◆ The problem
Please say how many lines in the entries below hold the string "checkbox", with no other words.

━━ Exercise data ━━

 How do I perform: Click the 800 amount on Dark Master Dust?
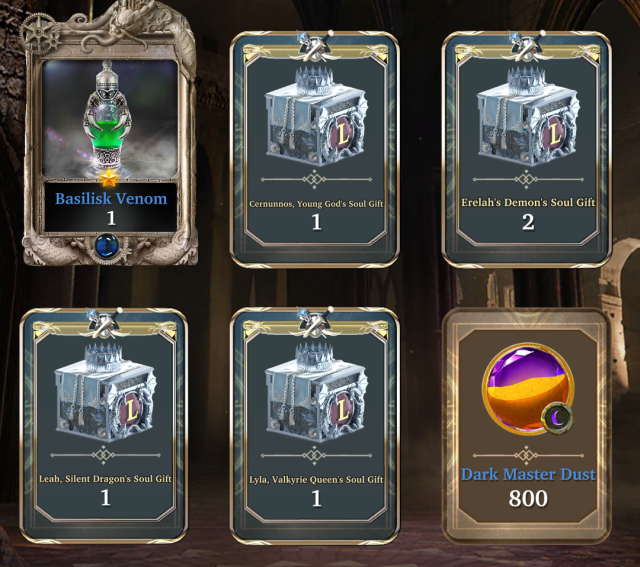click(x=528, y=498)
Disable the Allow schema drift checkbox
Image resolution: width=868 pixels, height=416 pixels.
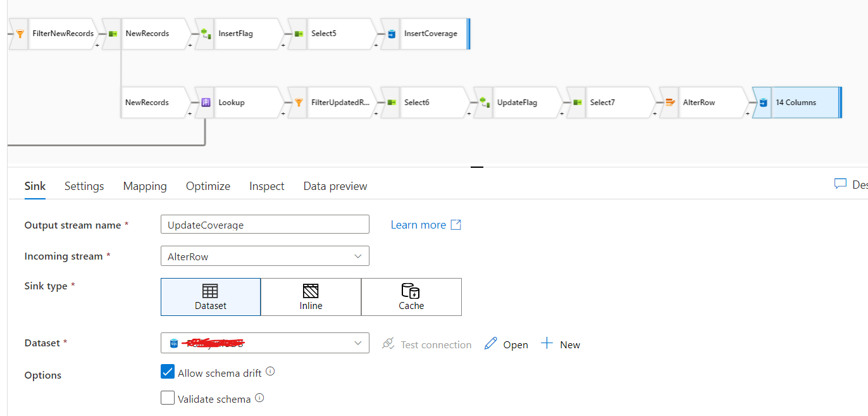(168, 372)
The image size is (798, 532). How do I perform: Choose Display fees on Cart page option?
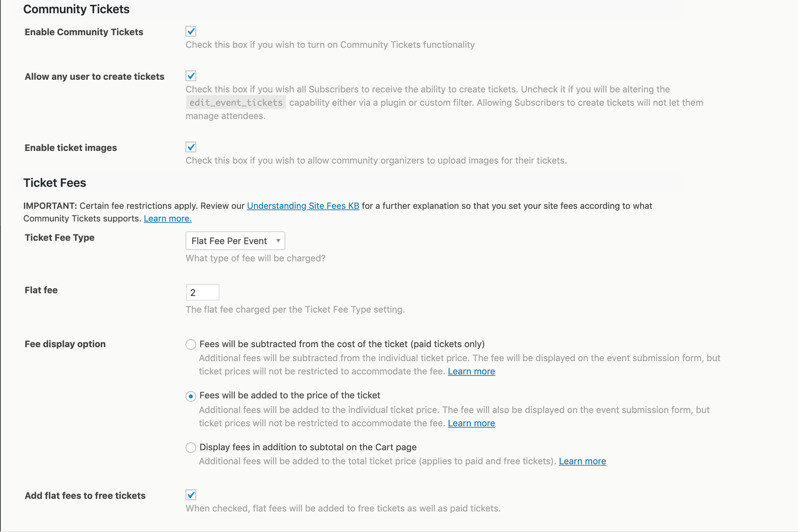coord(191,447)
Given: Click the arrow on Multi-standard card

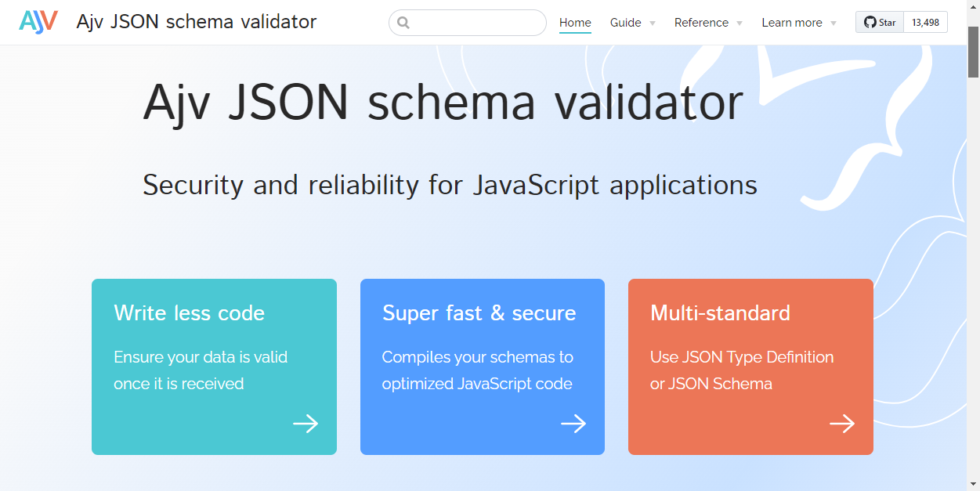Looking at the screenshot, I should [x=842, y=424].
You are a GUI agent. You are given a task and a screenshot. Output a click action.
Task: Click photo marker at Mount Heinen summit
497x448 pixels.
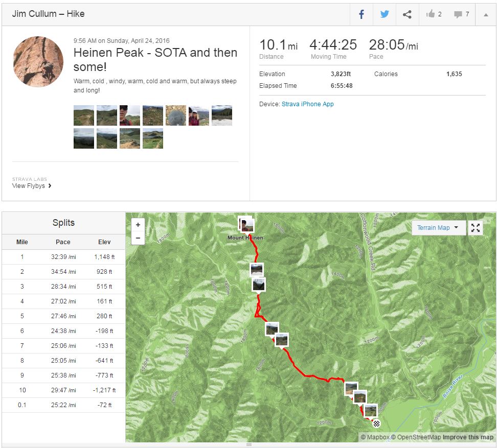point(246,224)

━━━
━━ Exercise data ━━

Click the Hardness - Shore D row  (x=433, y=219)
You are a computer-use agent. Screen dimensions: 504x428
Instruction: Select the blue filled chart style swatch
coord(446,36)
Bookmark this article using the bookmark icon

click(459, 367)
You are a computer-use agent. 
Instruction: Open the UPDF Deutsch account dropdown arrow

━━━
━━ Exercise data ━━

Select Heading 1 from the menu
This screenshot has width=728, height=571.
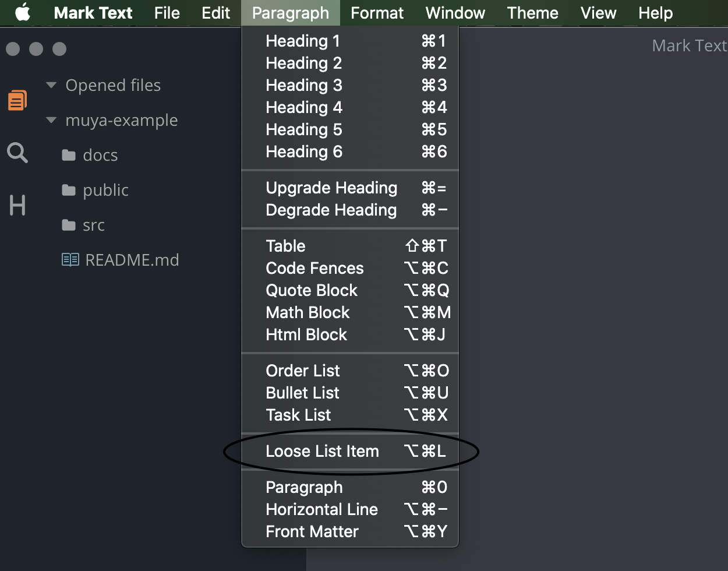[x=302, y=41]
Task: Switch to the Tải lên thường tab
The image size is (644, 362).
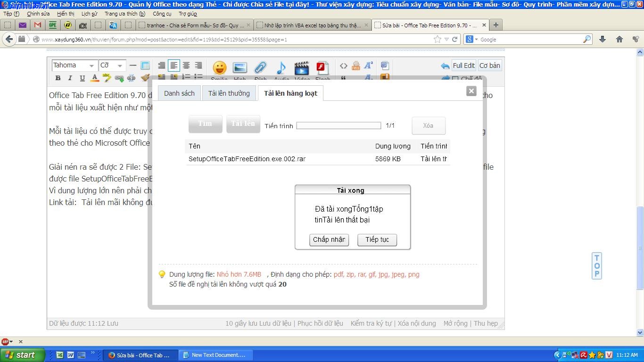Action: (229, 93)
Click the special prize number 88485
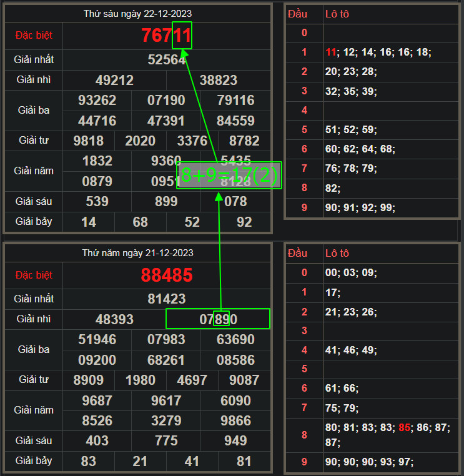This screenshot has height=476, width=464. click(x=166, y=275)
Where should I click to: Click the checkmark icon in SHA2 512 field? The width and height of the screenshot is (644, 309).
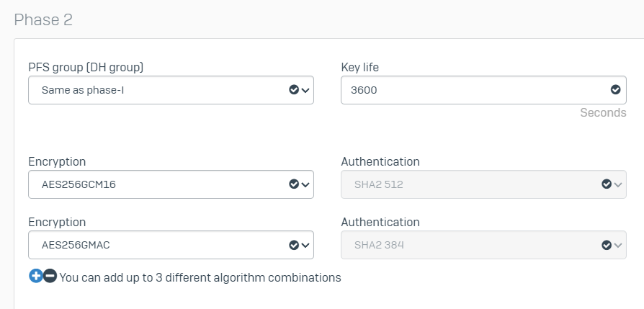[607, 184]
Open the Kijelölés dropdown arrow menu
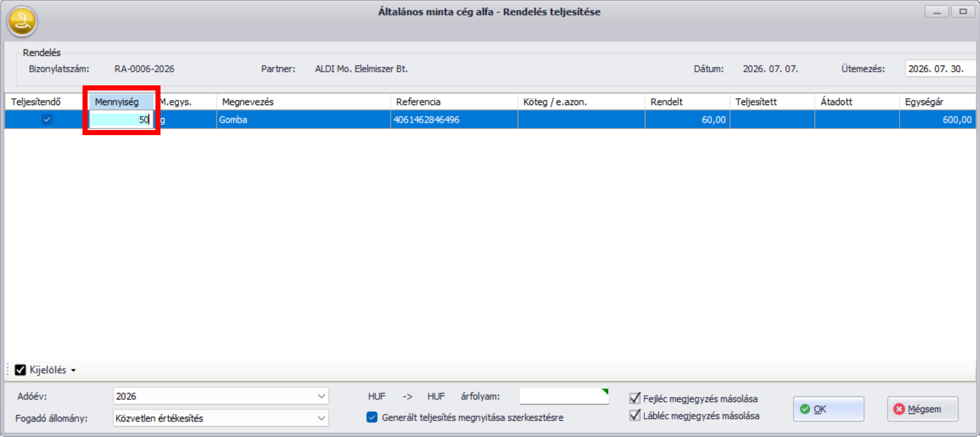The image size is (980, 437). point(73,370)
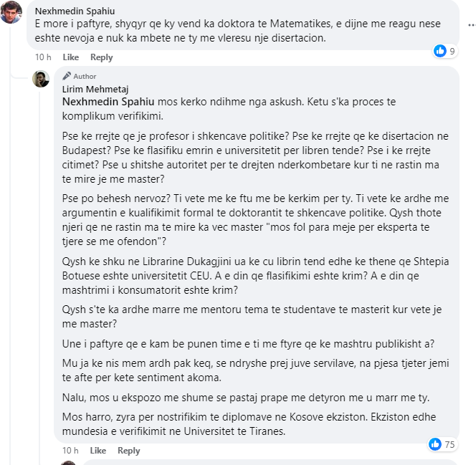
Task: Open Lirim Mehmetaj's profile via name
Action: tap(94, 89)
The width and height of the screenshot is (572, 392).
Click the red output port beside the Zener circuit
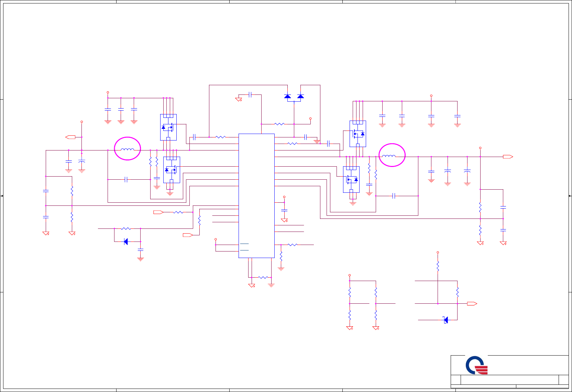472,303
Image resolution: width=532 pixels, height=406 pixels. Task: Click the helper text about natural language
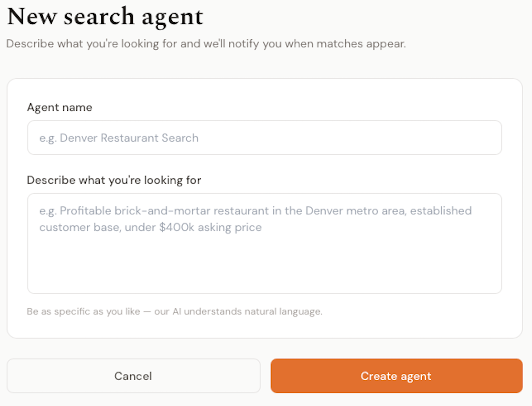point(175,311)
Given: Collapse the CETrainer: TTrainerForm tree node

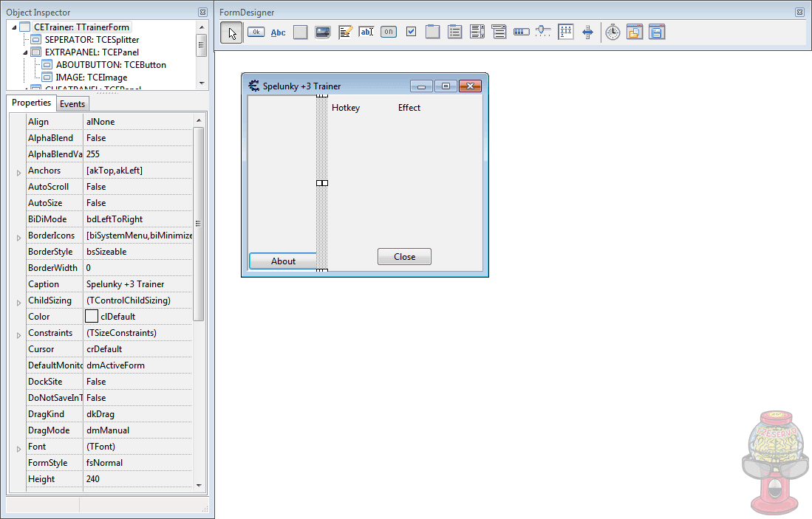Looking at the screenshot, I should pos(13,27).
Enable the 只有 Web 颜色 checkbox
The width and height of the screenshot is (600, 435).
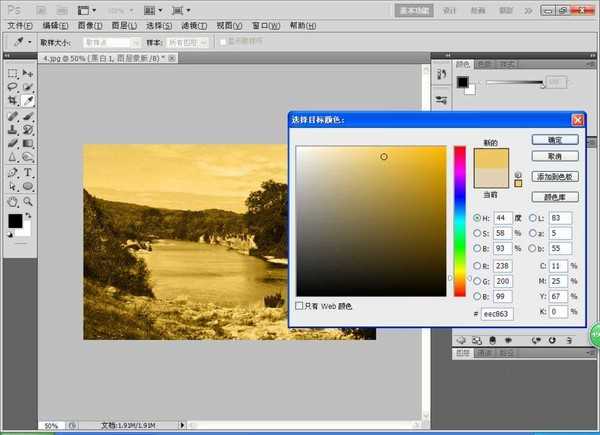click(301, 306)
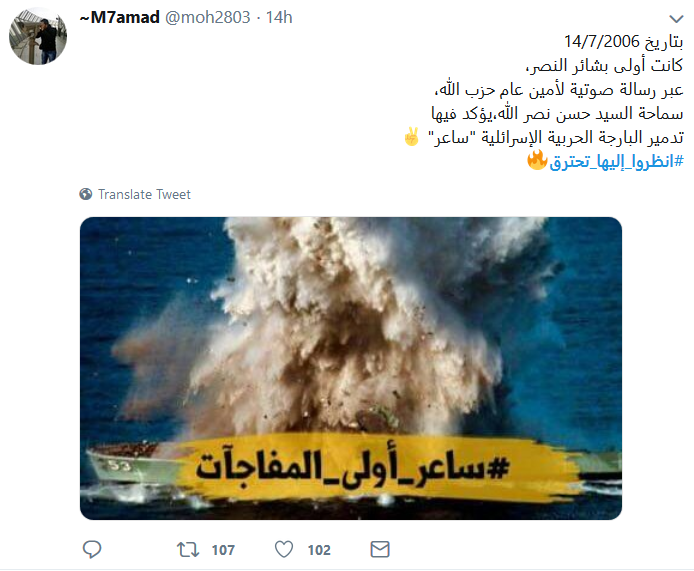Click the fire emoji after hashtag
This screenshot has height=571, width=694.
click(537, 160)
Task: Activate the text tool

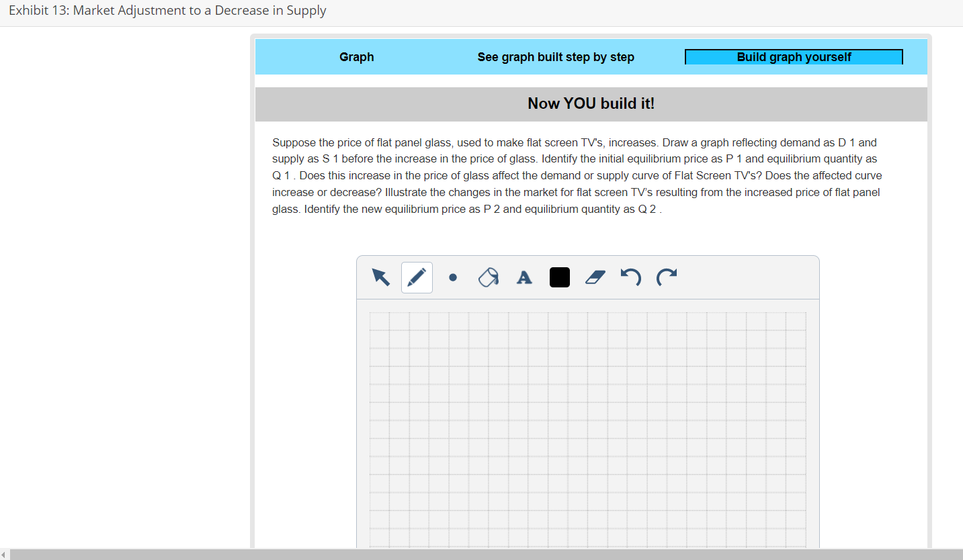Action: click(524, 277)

━━━

◆ Expected answer
2